Is there any way to retreive slowlog from all nodes (greping from one machine).
I query for all indices (from my_index_2011 to my_index_2018) [my_index_*], but on my machine I'm getting only logs for that machine/node_id.
Let's say I have a 3 data nodes (esdata01, esdata02 and esdata03).

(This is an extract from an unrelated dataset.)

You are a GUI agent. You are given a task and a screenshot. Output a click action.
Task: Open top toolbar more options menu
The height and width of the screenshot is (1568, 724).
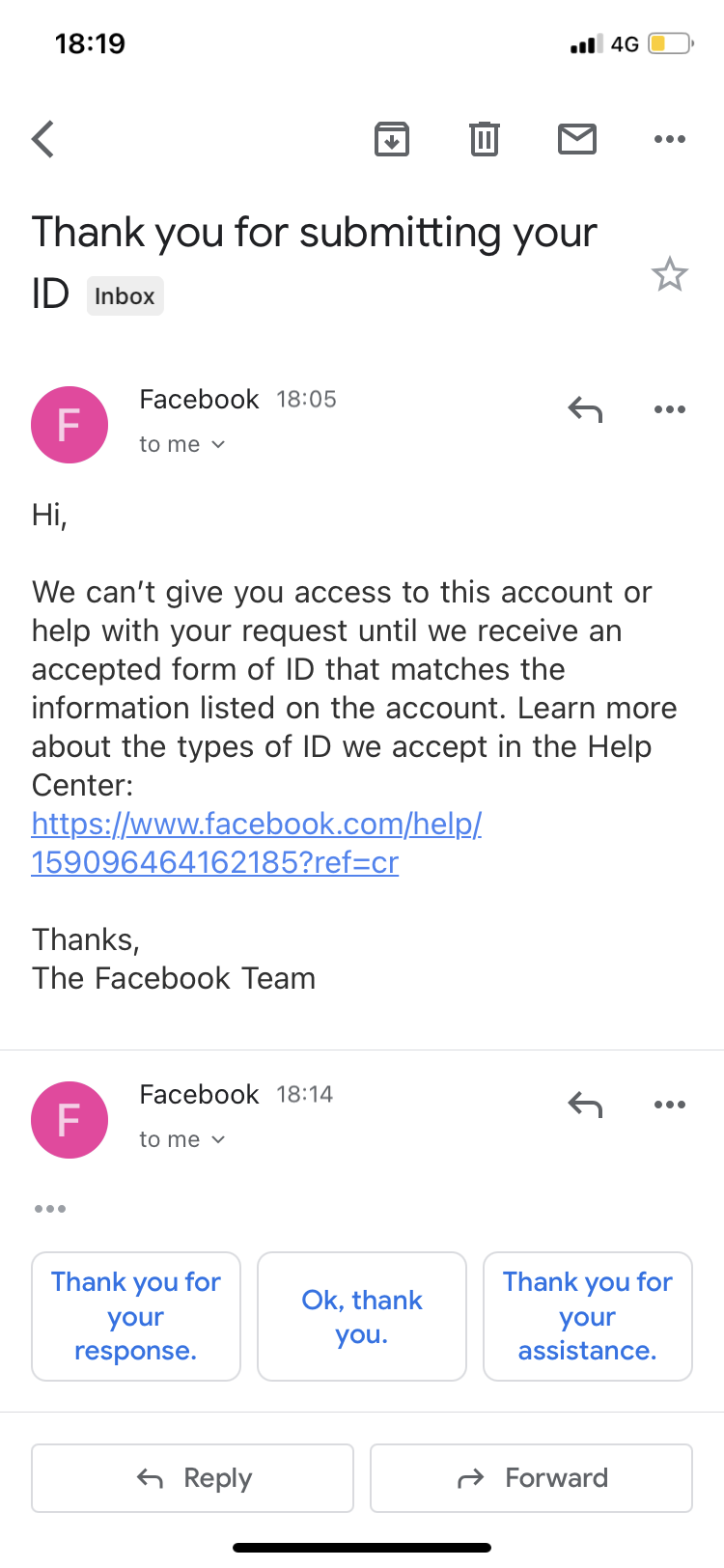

If I ssh to esdata01 and go to /elasticsearch/logs and grep elasticsearch_index_search_slowlog.log, I will get results only for shards on that machine:
[2020-03-10T10:38:30,036][WARN ][i.s.s.query ] [elasticsearch_esdata01] [my_index_2017][0] took[396.9micros], took_millis[0], total_hits[289 hits], types[], stats[], search_type[QUERY_THEN_FETCH], total_shards[10], source[{"from":0,"size":20,"query":{"bool":{"filter":[{"term":{"account_id":{"value":"1234567890","boost":1.0}}},{"term":{"currency_id":{"value":"000","boost":1.0}}},{"range":{"date":{"from":"2018-09-14","to":"2020-03-14","include_lower":true,"include_upper":true,"boost":1.0}}}],"adjust_pure_negative":true,"boost":1.0}},"sort":[{"date":{"order":"desc"}}]}], id[],
Do I really need to login on all data nodes, grep for logs and merge them and analyse or is there any way that I can trace shard hits for all nodes from a single machine only?
I've set in Kibana:
PUT /_all/_settings
{
"index.search.slowlog.threshold.query.warn": "0ms",
"index.search.slowlog.threshold.query.info": "0ms",
"index.search.slowlog.threshold.query.debug": "0ms",
"index.search.slowlog.threshold.query.trace": "0ms",
"index.search.slowlog.threshold.fetch.warn": "0ms",
"index.search.slowlog.threshold.fetch.info": "0ms",
"index.search.slowlog.threshold.fetch.debug": "0ms",
"index.search.slowlog.threshold.fetch.trace": "0ms",
"index.search.slowlog.level": "trace"
}
Will switch later to warn level and adjust times, but for now I need to trace everything, because I see some double results on my app.